Das Äußere folgt zum Teil der Kurvenform des Platzes und zeichnet sich durch rot-weiße Zweifarbigkeit aus, d.h. durch den Kontrast zwischen dem weißen Travertin und rötlichen Ziegeln. Im Zentrum des Platzes sticht das große Marmorwappen der Familie Medici hervor, das hier im Jahre 1557 aufgestellt wurde, dem Jahr, in dem der Staat von Siena unter die Herrschaft Cosimos de´ Medici gelangte, des damaligen Herzogs von Florenz, der im Jahre 1569 der erste Großherzog der Toskana werden sollte. Der Palast wird von dem hochaufragenden Turm des Mangia beherrscht, der ca. 102 m hoch ist und zwischen 1338 und 1348 errichtet wurde.
Das Innere des Palastes ist ein bewundernswertes Beispiel für einen mittelalterlichen Bau, durch den die Macht der Republik von Siena gefeiert wird.
Unter den verschiedenen schönen Säle des Palastes, in denen heute das Stadtmuseum von Siena untergebracht ist, gibt es den Saal des Globus zu sehen mit dem schönen Fresko des Malers Simone Martini von 1325, das die Muttergottes mit Kind auf Thron und von Engeln und Heiligen umringt darstellt – unter letzteren die Schutzpatrone von Siena. In diesem Saal gibt es ein anderes Fresko von Simone Martini, das den Sieneser Feldherrn Guidoriccio da Fogliano im Triumph nach der Einnahme der Festung von Montemassi darstellt: das Bild ist von 1329.

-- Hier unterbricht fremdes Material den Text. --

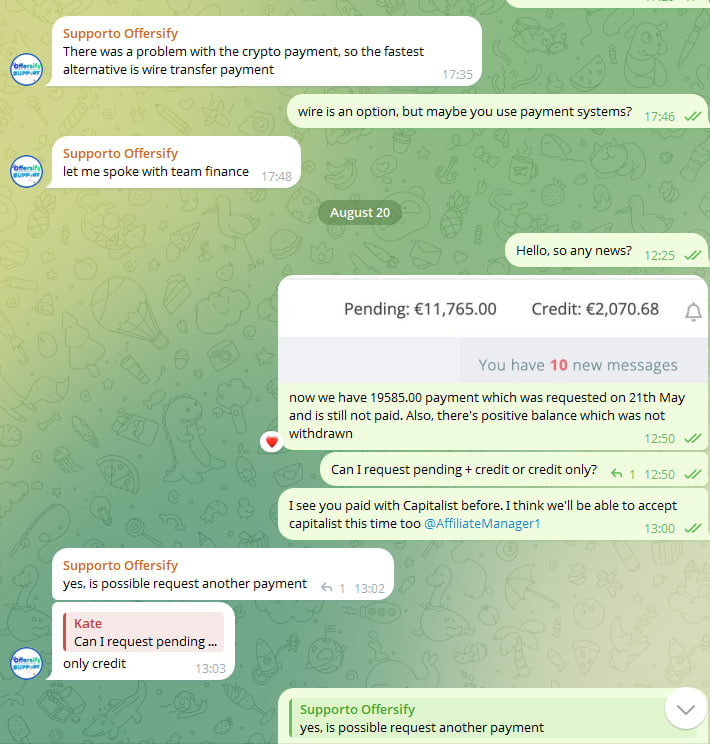Open Offersify Support avatar beside crypto payment message
This screenshot has width=710, height=752.
pos(26,69)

Von der Saal des Globus geht man in den Saal des Friedens, wohl der berühmteste des gesamten Palazzo Pubblico, denn dort kann man die Fresken mit den Allegorien der guten und der schlechten Regierung sehen, die zwischen 1337 und 1339 vom Sienesen Ambrogio Lorenzetti geschaffen wurden. Besonders eindrucksvoll ist die Darstellung der guten Regierung mit einer Ansicht der Stadt Siena zur damaligen Zeit, die in die schöne Landschaft hineinreicht, die die Stadt gewissermaßen krönt, eines der ersten Beispiele für italienische Landschaftsmalerei.

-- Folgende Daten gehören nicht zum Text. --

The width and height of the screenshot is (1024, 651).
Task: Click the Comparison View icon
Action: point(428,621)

Sehr interessant ist auch die Kapelle, wo die Stadtregierung der Messe bewohnen konnte. Die Kapelle wurde vom Sieneser Taddeo di Bartolo, der zu Beginn des 15. Jhs. tätig war, mit Fresken ausgeschmückt, vor allem aber ist sie mit einem großartigen hölzernen Chorgestühl ausgestattet, das vom Sienesen Domenico di Niccolò geschnitzt und mit Intarsien verziert wurde, der wegen dieser und anderer außergewöhnlicher Arbeiten den Beinamen Niccolò dei Cori erhielt. Die Intarsien stellen Szenen aus dem Credo dar, dem katholischen Glaubensbekenntnis. Diese außergewöhnliche Werk wurde zwischen 1415 und 1422 geschaffen.
Ein anderer Saal, der eingehend zu besichtigen ist, ist der der Balia oder der Priori: Balia und Priori waren die höchsten politischen Organe des Sieneser Stadtstaates. Der Saal wurde 1407 vom Aretiner Spinello vollständig mit Fresken ausgemalt, dem sein Sohn Parri dabei half. Die Themen dieser Fresken, die zu den besten der Toskaner Gotik gehören, stellen Geschichten aus dem Leben Papst Alexanders III dar, des Sienesen Rolando Bandinelli, der ein kompromissloser Verteidiger der Kirche gegen den Römischen Kaiser Friedrich I Barbarossa war.